Task brief: Directions for the data below: repeat exactly the lines from the one with "This screenshot has height=1596, width=737." through the one with "has height=554, width=1041.", both included, and omit all pictures.

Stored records

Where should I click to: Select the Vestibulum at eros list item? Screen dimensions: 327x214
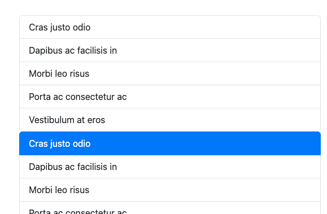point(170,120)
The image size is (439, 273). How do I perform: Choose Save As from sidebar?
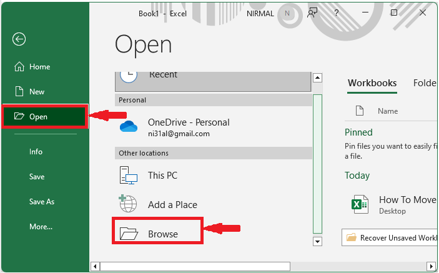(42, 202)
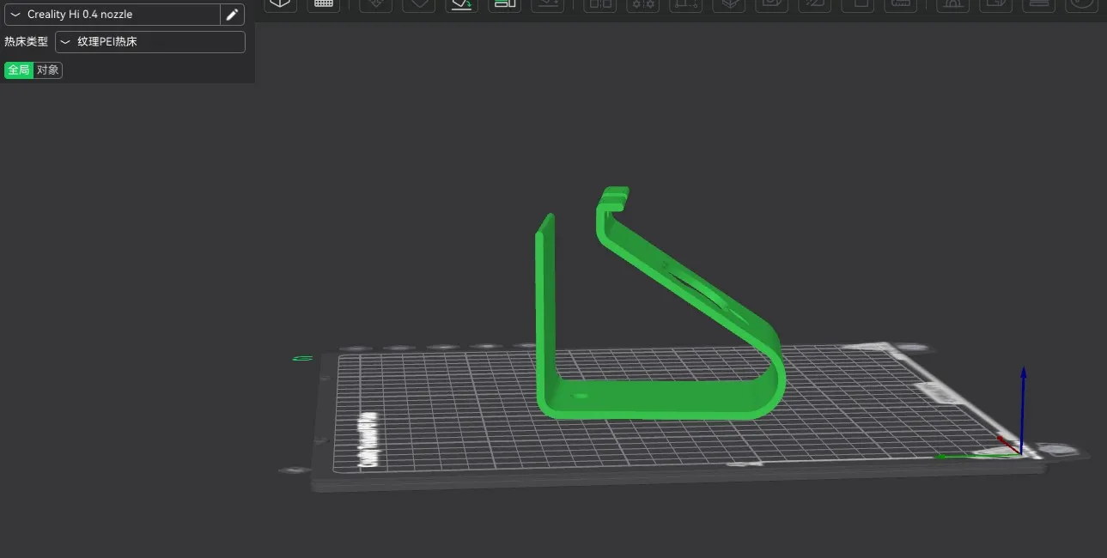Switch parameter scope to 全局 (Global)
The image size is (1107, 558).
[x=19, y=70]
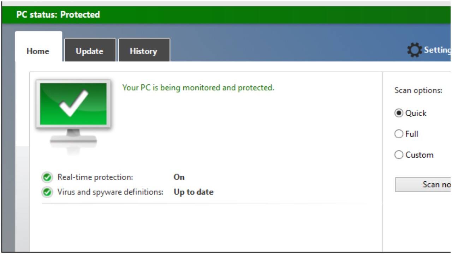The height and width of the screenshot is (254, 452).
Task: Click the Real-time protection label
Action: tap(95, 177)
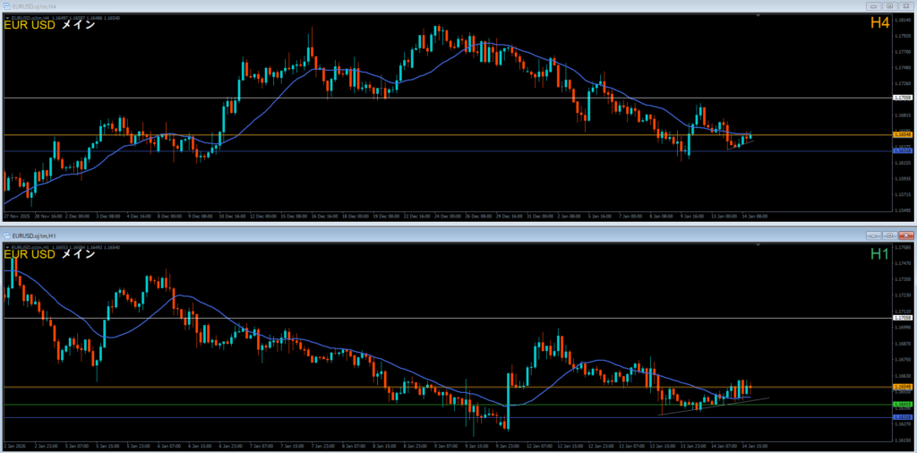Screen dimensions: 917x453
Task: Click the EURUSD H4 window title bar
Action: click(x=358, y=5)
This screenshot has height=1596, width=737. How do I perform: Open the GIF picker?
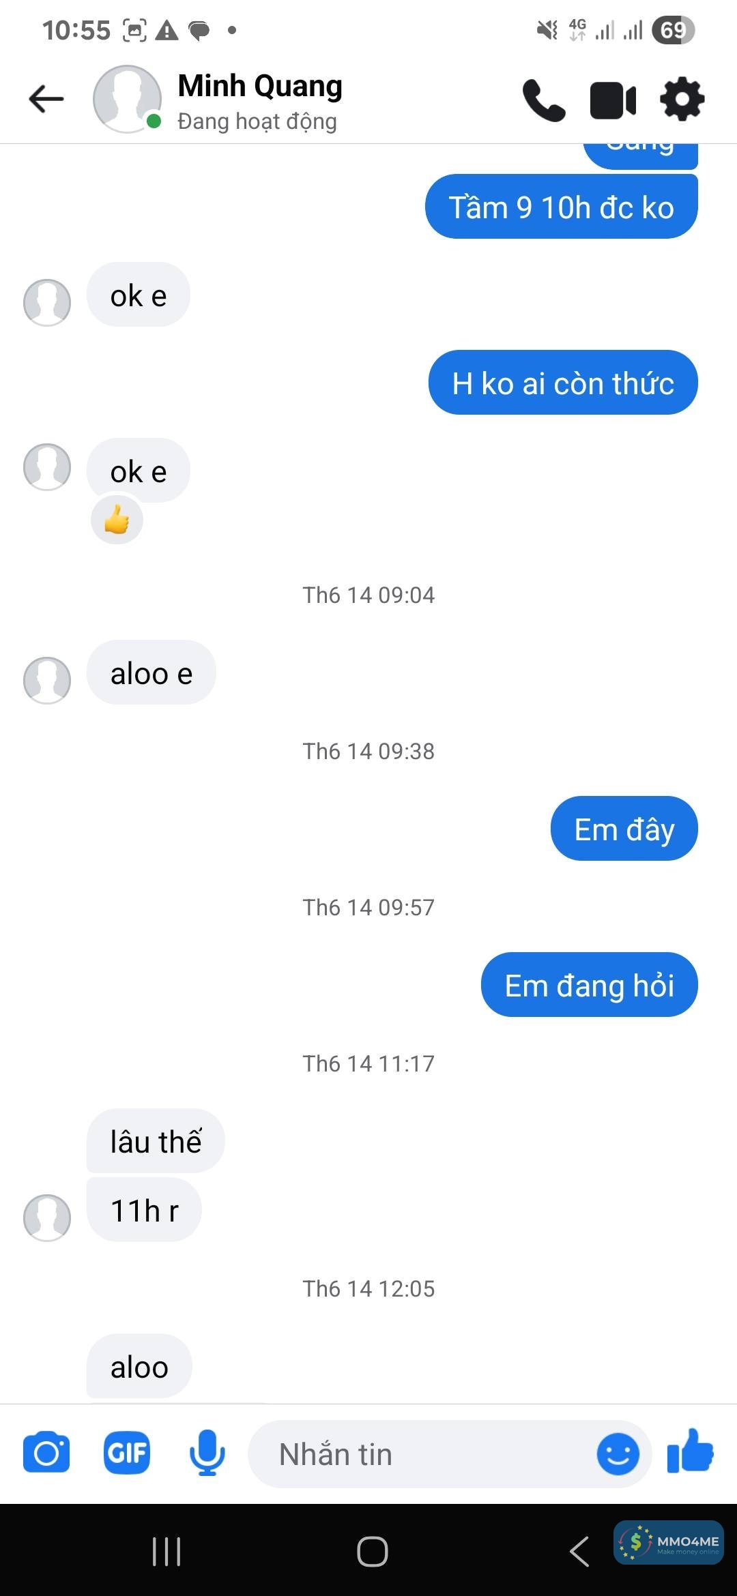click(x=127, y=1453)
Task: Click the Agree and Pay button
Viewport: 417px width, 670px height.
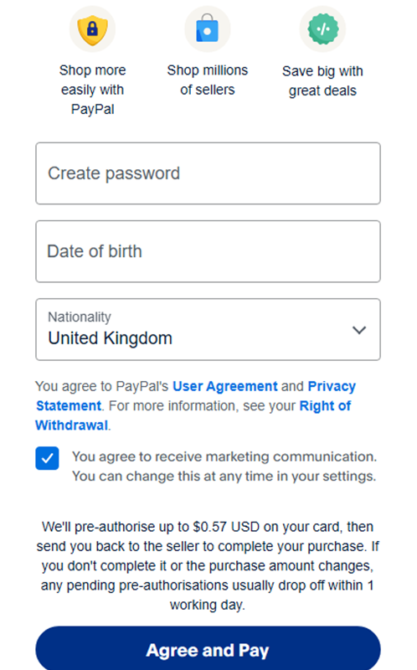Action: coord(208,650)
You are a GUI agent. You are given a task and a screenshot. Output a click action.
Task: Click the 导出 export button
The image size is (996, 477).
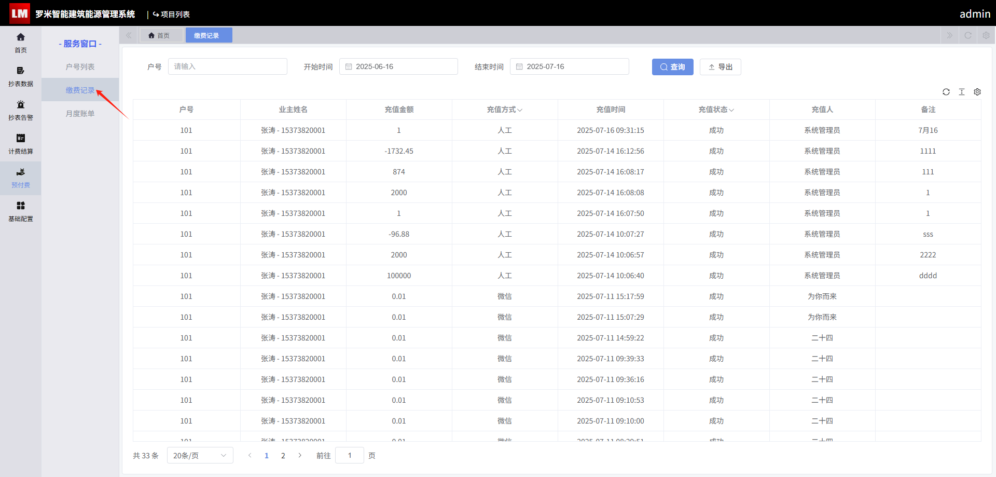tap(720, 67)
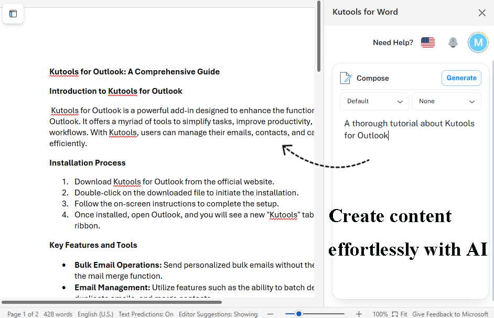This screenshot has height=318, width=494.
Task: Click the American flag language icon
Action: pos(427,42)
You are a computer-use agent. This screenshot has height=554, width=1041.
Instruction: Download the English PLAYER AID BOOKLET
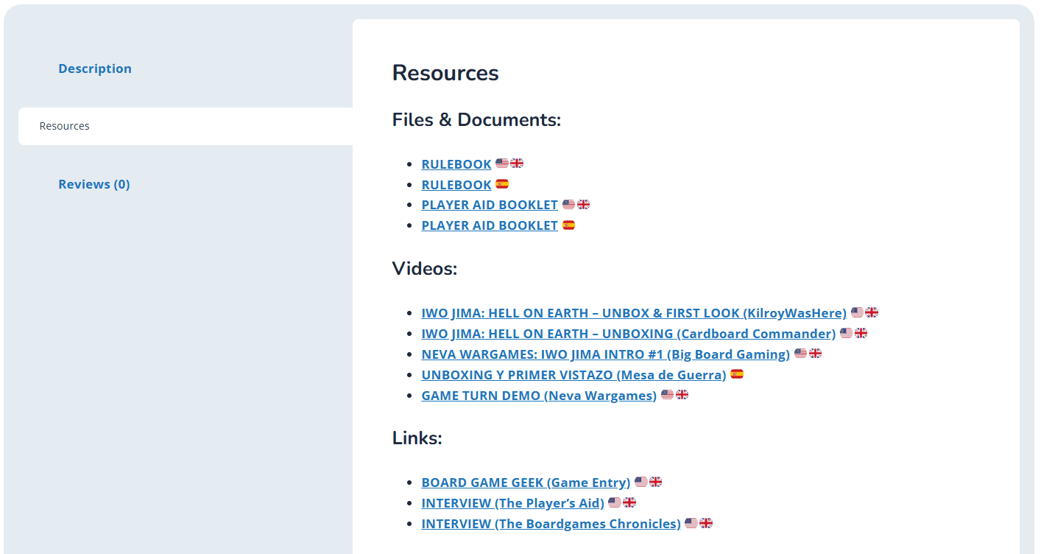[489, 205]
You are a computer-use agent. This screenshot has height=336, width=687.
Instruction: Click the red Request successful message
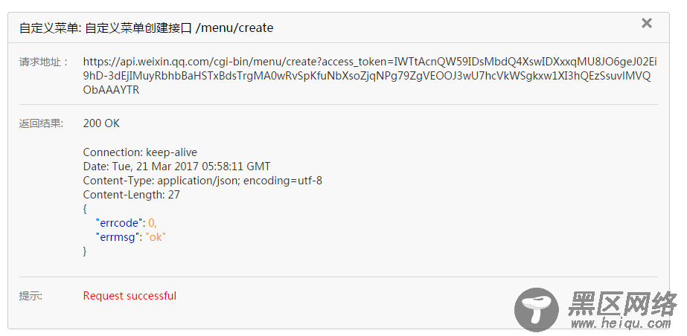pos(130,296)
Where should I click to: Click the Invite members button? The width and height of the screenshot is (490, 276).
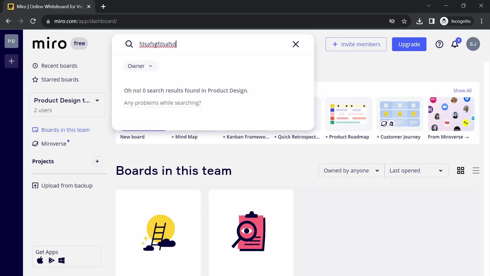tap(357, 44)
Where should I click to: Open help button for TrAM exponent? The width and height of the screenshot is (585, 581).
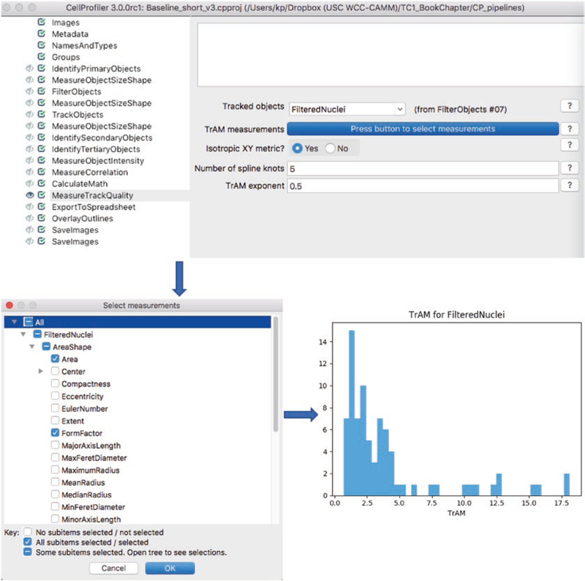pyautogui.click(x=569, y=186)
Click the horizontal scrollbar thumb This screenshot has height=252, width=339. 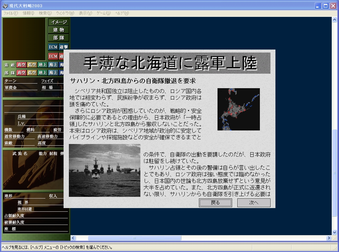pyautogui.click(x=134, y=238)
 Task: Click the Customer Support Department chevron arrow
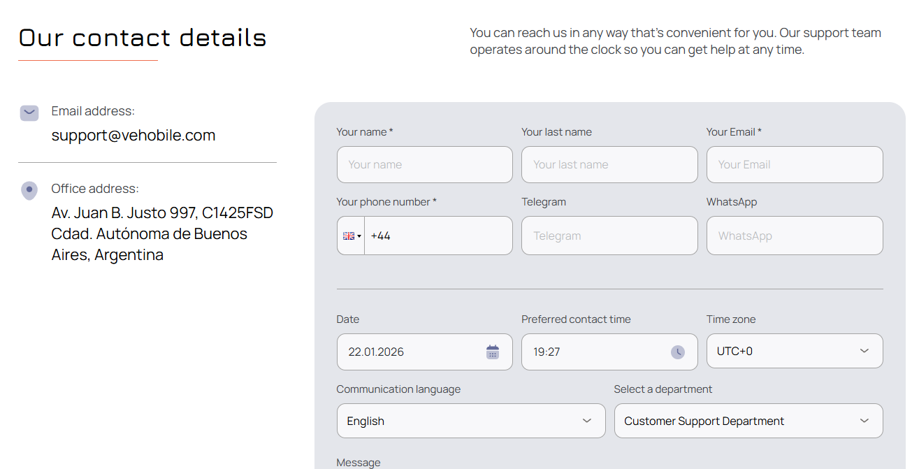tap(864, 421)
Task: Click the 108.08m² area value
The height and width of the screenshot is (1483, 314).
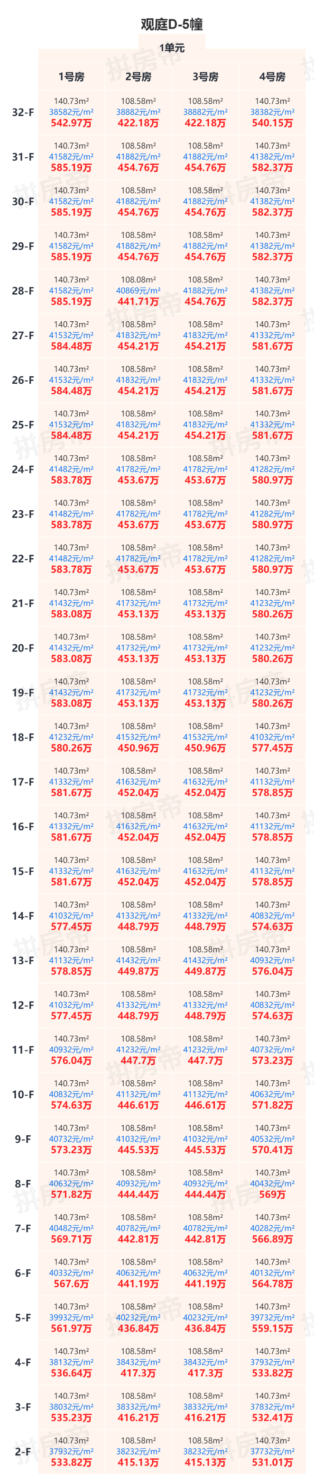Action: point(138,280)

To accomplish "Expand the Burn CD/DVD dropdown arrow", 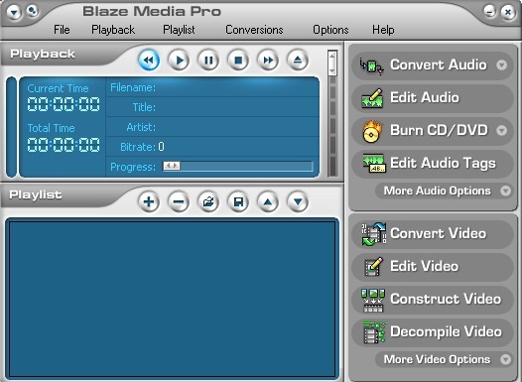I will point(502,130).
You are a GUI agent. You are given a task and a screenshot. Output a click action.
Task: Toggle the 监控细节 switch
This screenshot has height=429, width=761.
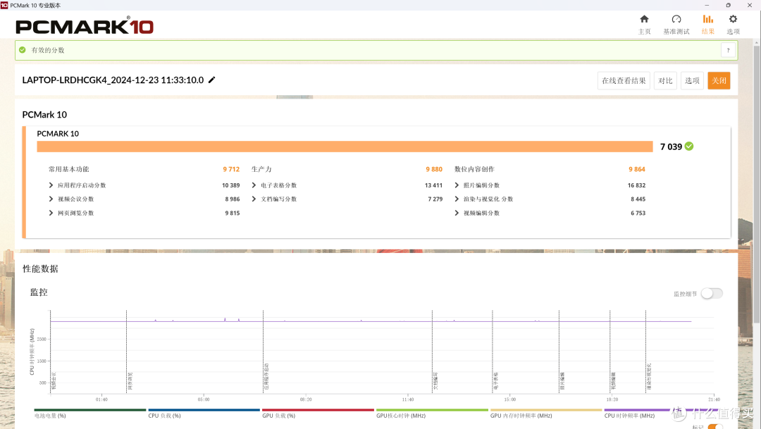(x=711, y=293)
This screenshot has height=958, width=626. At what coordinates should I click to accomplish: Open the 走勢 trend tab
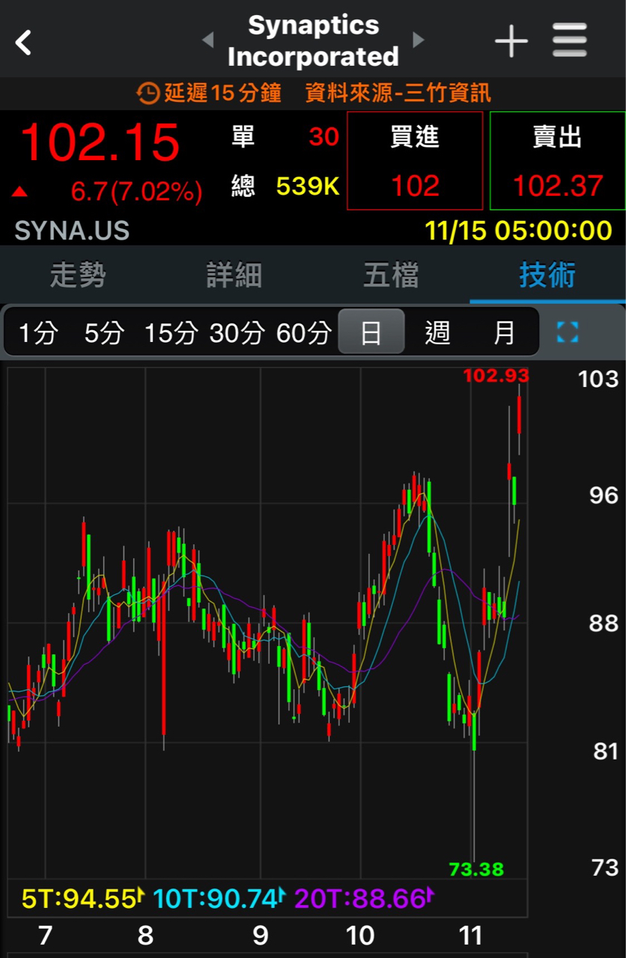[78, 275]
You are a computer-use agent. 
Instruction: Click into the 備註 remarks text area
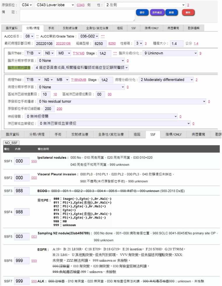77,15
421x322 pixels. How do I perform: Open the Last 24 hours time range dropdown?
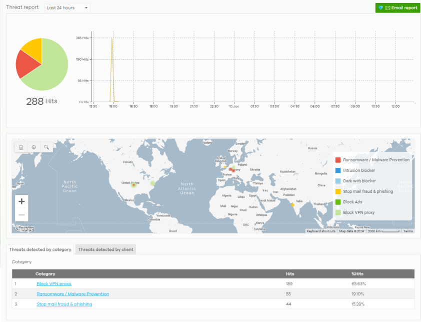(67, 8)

Problem solution:
This screenshot has height=1596, width=737. How do I perform: Open the GIF picker?
click(x=127, y=1453)
Task: Click the Agree and Pay button
Viewport: 417px width, 670px height.
Action: coord(208,650)
You are a GUI agent. You are given a task and a screenshot. Output a click action.
Task: Click the 导出 export button
The image size is (996, 477).
tap(720, 67)
This screenshot has height=318, width=494.
Task: Click the American flag language icon
Action: pos(427,42)
You are a computer-use agent. This screenshot has height=554, width=1041.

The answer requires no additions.